Around the turn of the last century, the threat of epidemic diseases was all too real throughout the Americas. American nations were drawn closer together than ever before by international commerce and the many U.S. interests in Central and South America. The age-old tropical killers, especially yellow fever, as well as diseases like cholera, typhoid fever, and even the bubonic plague (brought from Asia) were a threat to the developing inter-American community. To ensure the unimpeded flow of commerce (and thus U.S. economic and political dominance), public health officials began an effort to sanitize port towns in order to prevent the spread of epidemics. The organization they formed in 1902 to accomplish this, the International Sanitary Bureau (ISB) (later renamed the Pan American Sanitary Bureau [PASB] and, ultimately, the Pan American Health Organization [PAHO]) not only succeeded in protecting inter-American commerce, but would actually reshape how governments and individuals in North and South America conceived of the objectives, purpose, and meaning of public health.
Historian of medicine Marcos Cueto averred that the PAHO helped propagate a new idea about health; it was no longer a mere personal aspiration, but an individual's legal and human right for which the state was responsible. Such a result could not have been realized without the fin-de-siècle convergence of new medical advances, such as Carlos Finlay's work on yellow fever, and the tightening of political relationships among the American republics brought on by the necessities of commerce (Cueto 2007). Soon, these countries began implementing the sanitation measures the PAHO created for ports in their other urban eras, promulgating public health to the people at large. (See the PAHO's "Sanitary Code" in the sources for details of their current objectives. Although the efforts began to protect trade and U.S. power, the PAHO has made general public health its priority).
Although the U.S. was and remains the most powerful of the thirty-five countries in the Pan American community (the main office is still in Washington, D.C.), Latin American countries were able to use the PAHO to realize policies that were often in opposition to those of the U.S. Anne-Emanuelle Birn pointed out how Latin American countries, building on native traditions and French influence, promoted maternal and child care at PAHO meetings long before such practices were in the mainstream and, despite initial resistance by the U.S., made infant mortality a priority throughout Latin America (Birn 2002). The sources on prenatal care and obstetrics illustrate just how important women's and children's health are to Latin America and, consequently, are first among the PAHO's current objectives.

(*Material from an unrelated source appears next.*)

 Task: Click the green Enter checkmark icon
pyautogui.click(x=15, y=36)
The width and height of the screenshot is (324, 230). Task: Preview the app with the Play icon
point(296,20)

Similarly, at the Pan American Congress for Eugenics and Homiculture (which met concurrently with the PASB), Latin Americans refused to adopt the far more racist variation of eugenic science endorsed by the U.S. According to historian of medicine Nancy Leys Stepan, Pan American eugenics was actually dominated by Latin Americans, who preferred social medicine, such as education and sanitation, to the harsh practices of the U.S., especially the forced sterilization of those deemed genetically unfit (Stepan 1991).
For over one hundred years, the PAHO has attempted to rid the Americas of disease, unsanitary living conditions, and ignorance regarding personal and public health. By refusing to be relegated to the periphery of this organization, Latin American countries have made the PAHO as truly Pan-American as possible.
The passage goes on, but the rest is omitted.